Get more storage. In addition to creating more counter space, an island is also a way to add more storage and avoid kitchen clutter by using drawers, cupboards and shelves. This is beneficial especially if appliances take up a lot of cabinet room, or if you’re looking for a unique way to showcase certain items by using open shelving. Store dishes and pots within reach or keep less frequently used appliances out of the way. Another option is to use open shelving to display cookbooks or other items.
Pantry cabinet. This pantry cabinet in Ireland brings a highly efficient storage area into the kitchen workspace. Pantry storage areas like this are seen in the U.K., where it is known as a larder. It often is hidden behind double cabinetry doors in the kitchen rather than being in a separate room. The doors open to a storage system with open shelves on top, spice racks on the doors and bottom drawers or bins. The shelves usually are shallow enough so everything can be seen at a glance. This larder has a pullout work surface and a tall appliance shelf as a stand mixer, turning it into a baking center as well.

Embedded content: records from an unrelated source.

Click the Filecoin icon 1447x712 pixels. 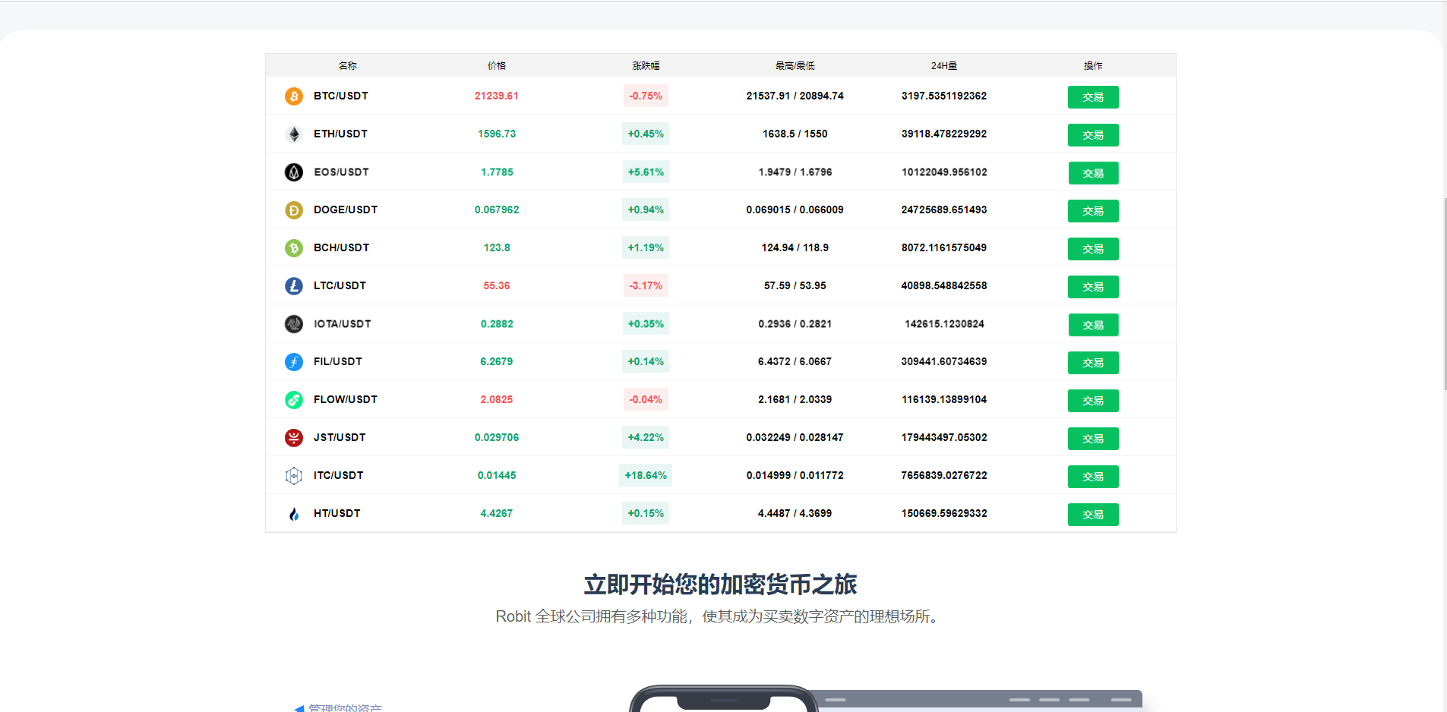(x=293, y=362)
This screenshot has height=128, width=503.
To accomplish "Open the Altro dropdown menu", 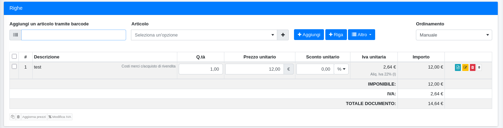I will tap(362, 34).
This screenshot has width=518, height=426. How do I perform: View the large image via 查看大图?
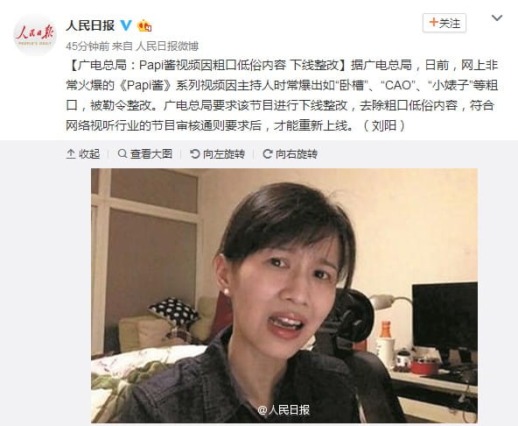(x=145, y=154)
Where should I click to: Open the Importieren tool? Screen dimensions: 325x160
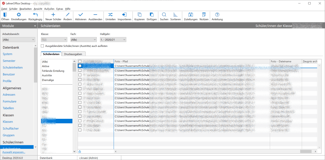click(124, 15)
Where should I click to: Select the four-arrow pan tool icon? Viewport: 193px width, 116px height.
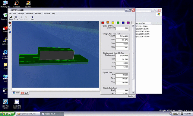10,26
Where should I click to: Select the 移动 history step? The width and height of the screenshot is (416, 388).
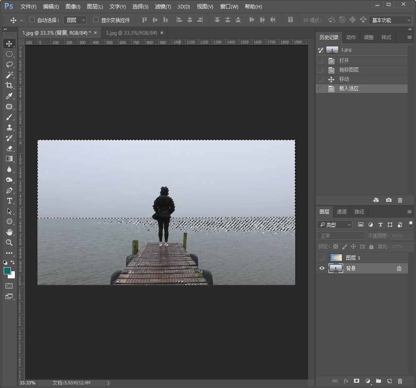[344, 79]
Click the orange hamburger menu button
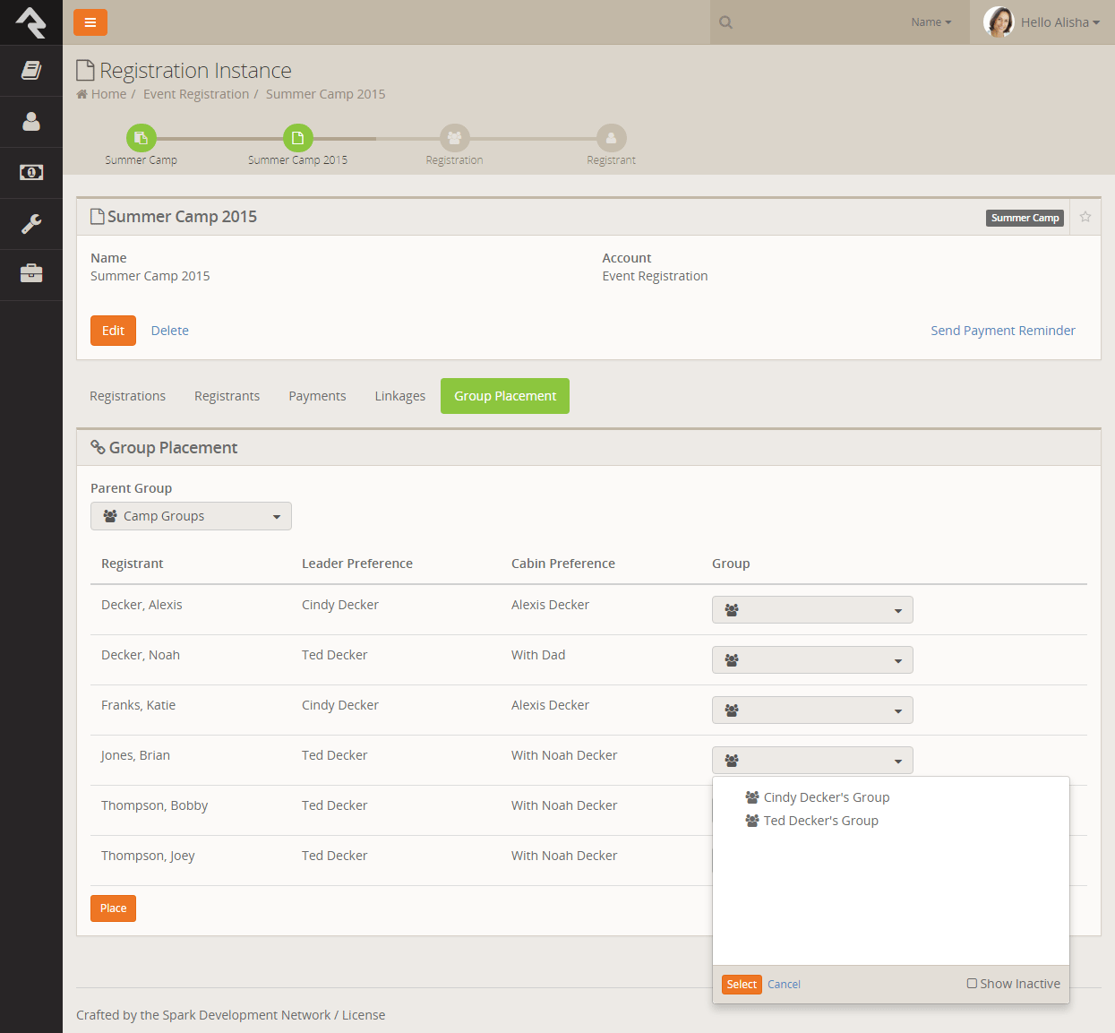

u shaped kitchen remodelsmall u shaped kitchen design layoutssmall l shaped kitchen design ideasl shaped kitchen remodel ideasstainless steelkitchen design layoutkitchen trolleygalley kitchen designs layoutskitchen layouts for small spacesgalley kitchen floor planskitchenette layoutbest small kitchen layouthow to layout a kitchenwall faucetshow to layout kitchen cabinetsl shaped kitchen designs photo gallerybest kitchen floor planskitchen counter layout
Make it multi-level. Add another dynamic by creating variation in the height of your island. Using the island for multiple purposes, like eating and food prep, will both maximize the utility and make it feel like two totally different spaces. For example, add an appliance to one level (like a sink or stovetop) and create a breakfast bar on a higher tier.
But while a well-planned layout offers much enjoyment, a poorly planned island can be frustrating. This is particularly true if there is insufficient space for an island to begin with. If you’re considering a kitchen island, follow these tips to help you decide whether you have enough space to make an island work for you. And if you don’t, discover what else you can try.
Butcher’s block and granite top. “Once you have an island, it is hard to go without,” Wanda Brown says. So after she moved into a home with a smaller kitchen than in her previous home, she fashioned a micro island using a small butcher’s block that she topped with a piece of granite. It gives her extra prep space close to the sink but, because of its compact size, doesn’t interfere with the flow of the kitchen.